* _TEXT SEGMENT_:
++++++++++++++++++++

What’s so good about economic growth? This has been a tricky question ever since Richard Easterlin pointed out (arguably (pdf)) that there is no connection between GDP growth and a nation’s overall subjective well-being. In The Infinite Desire for Growth, Daniel Cohen proposes an answer to this question. It’s that economic growth helps to legitimate societies:
Growth is more important than wealth for the functioning of our societies; growth gives everyone the hope, short-lived but always revived, of rising above one’s psychological and social condition. It is the promise that soothes worries, not its fulfilment.
This echoes Adam Smith:
The progressive state is in reality the cheerful and the hearty state to all the different orders of the society. The stationary is dull; the declining, melancholy.
Cohen places this in a wider context. The Enlightenment, he says, replaced the Christian hope of redemption in the next world with the hope of progress in this one.
This is consistent with – and a complement to – Ben Friedman’s observation that slower economic growth breeds intolerance and racism: when people lack hope, they get meaner. This is perhaps the single most important fact about western politics today.
And herein, of course, lies the problem. We are, says Cohen, “experiencing an industrial revolution without growth.” Whereas earlier industrial revolutions saw workers leave agriculture to work in capital-intensive factories where they became more productive, today’s revolution is bumping workers out of such jobs and into less productive ones; this is a natural effect of Moravec’s paradox. Sure, tech giants such as Apple and Facebook are very productive. But they are too small a part of the economy. As Cohen says, “if a worker’s individual productivity does not increase, growth is necessarily weak.”

++++++++++++++++++++

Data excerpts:

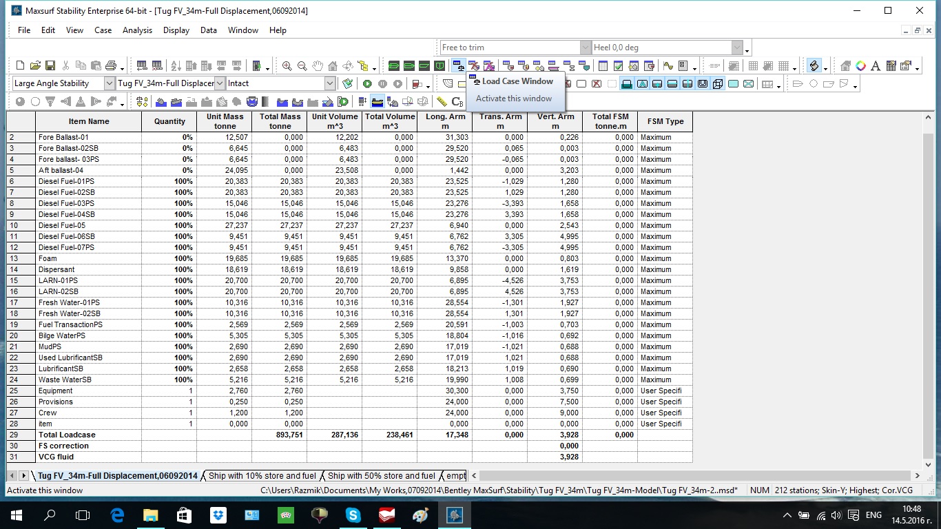Click the Zoom In magnifier icon
This screenshot has width=941, height=529.
(287, 66)
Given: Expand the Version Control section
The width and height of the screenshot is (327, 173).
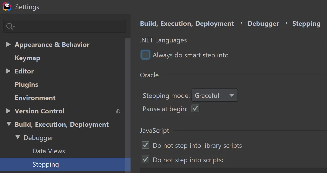Looking at the screenshot, I should [8, 111].
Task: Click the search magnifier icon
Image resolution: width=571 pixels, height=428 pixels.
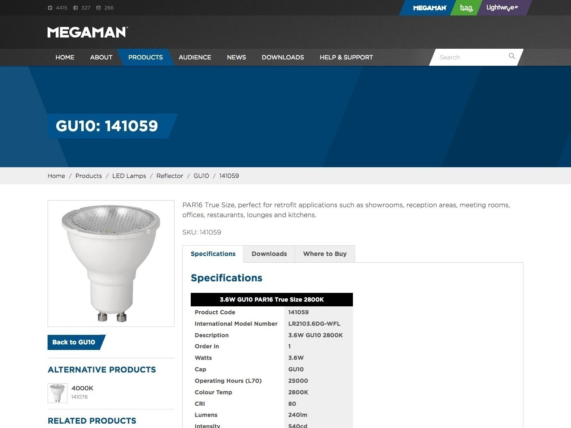Action: pyautogui.click(x=512, y=56)
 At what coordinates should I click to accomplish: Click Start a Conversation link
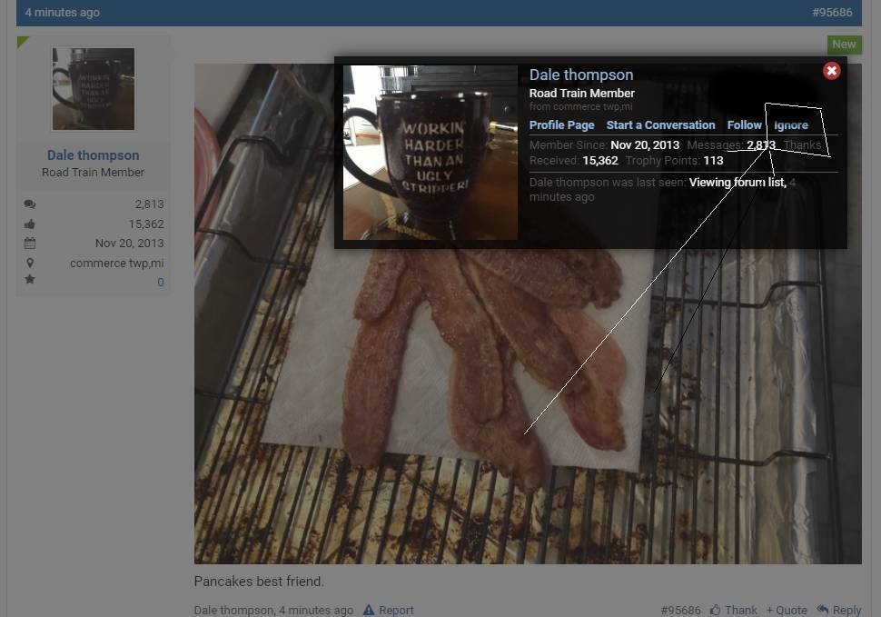(x=660, y=125)
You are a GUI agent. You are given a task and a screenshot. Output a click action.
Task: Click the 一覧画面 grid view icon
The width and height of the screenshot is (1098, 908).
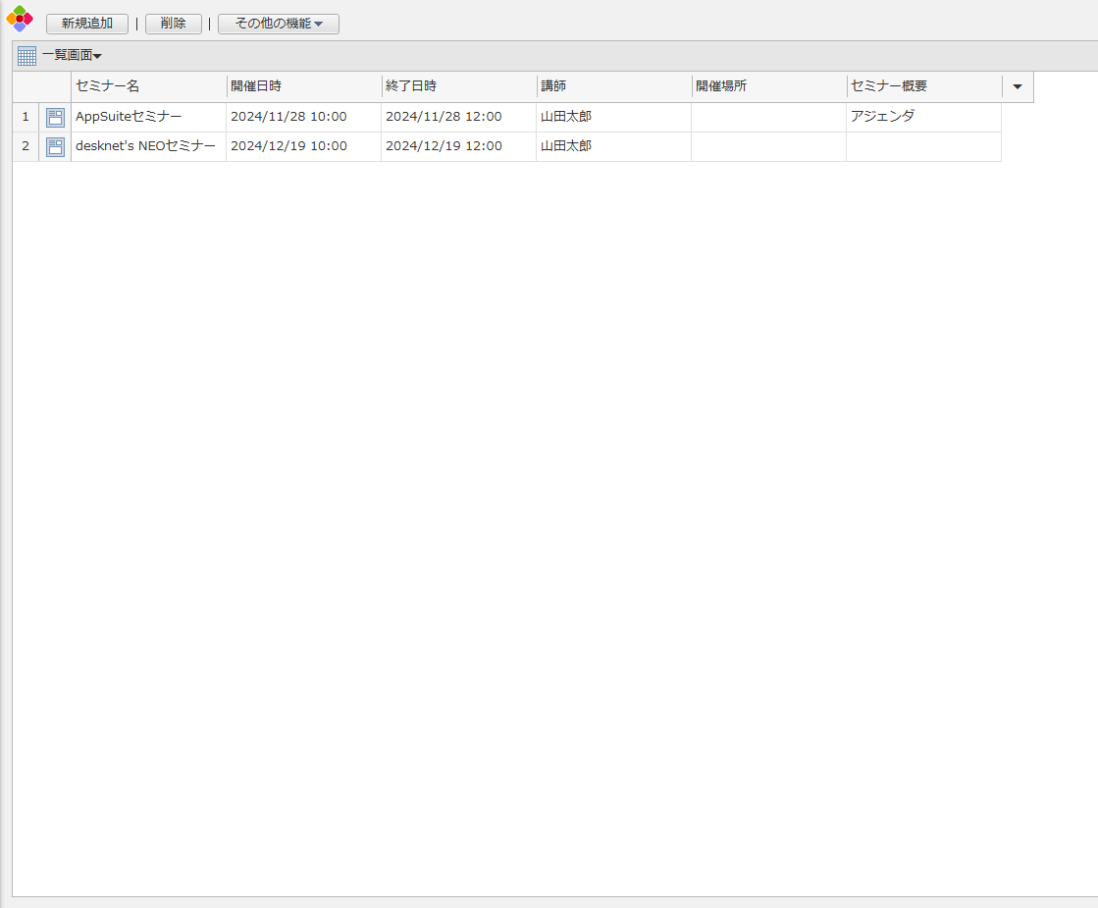[x=26, y=56]
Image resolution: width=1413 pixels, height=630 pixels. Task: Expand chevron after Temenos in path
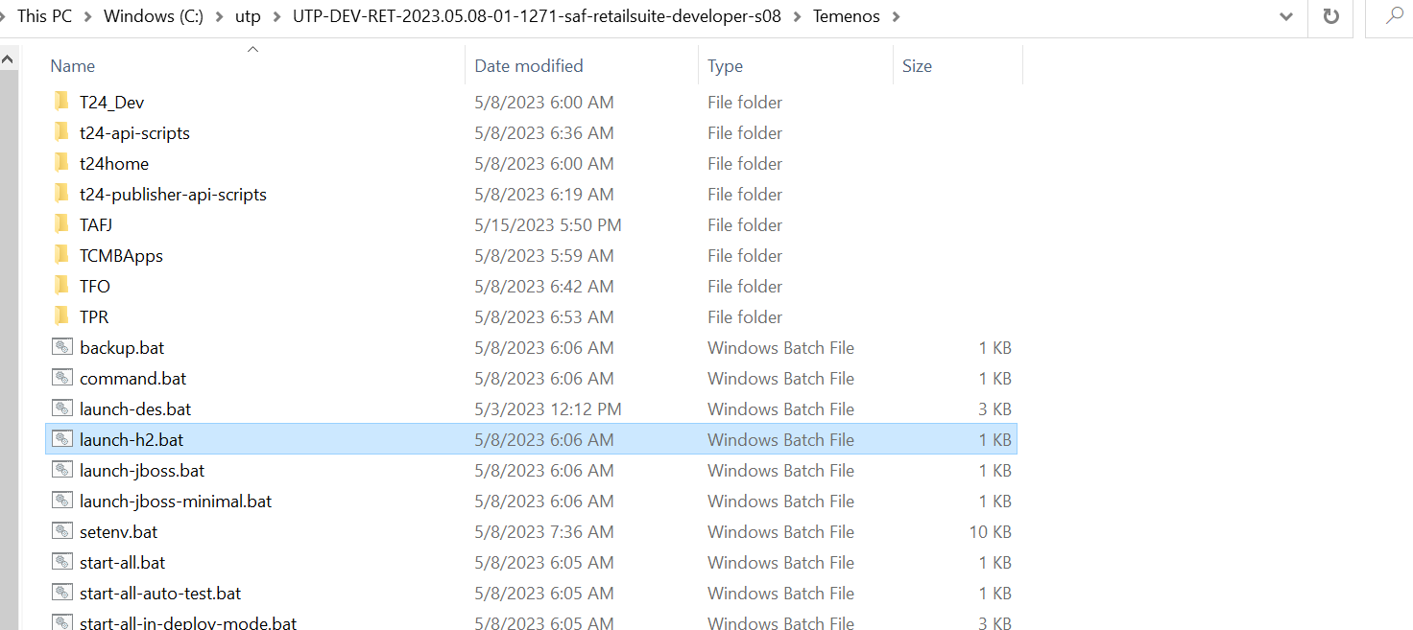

++++++++++++++++++++

* _TO DO_:
a) In the passage on economic growth, switch "melancholy" to "gloomy" and write out the part from "What’s so good" to "the declining, melancholy.".
b) According to the passage on economic growth, what did the Enlightenment replace the Christian hope of redemption in the next world with?
c) Can you sum up the passage on economic growth in two sentences?

* _ANSWERS PER TASK_:
a)
What’s so good about economic growth? This has been a tricky question ever since Richard Easterlin pointed out (arguably (pdf)) that there is no connection between GDP growth and a nation’s overall subjective well-being. In The Infinite Desire for Growth, Daniel Cohen proposes an answer to this question. It’s that economic growth helps to legitimate societies:
Growth is more important than wealth for the functioning of our societies; growth gives everyone the hope, short-lived but always revived, of rising above one’s psychological and social condition. It is the promise that soothes worries, not its fulfilment.
This echoes Adam Smith:
The progressive state is in reality the cheerful and the hearty state to all the different orders of the society. The stationary is dull; the declining, gloomy.

b) The hope of progress in this world.

c) Daniel Cohen argues that economic growth matters because it legitimates societies by offering the hope of rising above one's condition, an idea that echoes Adam Smith and complements Ben Friedman's finding that slower growth breeds intolerance. The problem, according to Cohen, is that today's industrial revolution pushes workers into less productive jobs, so growth is necessarily weak.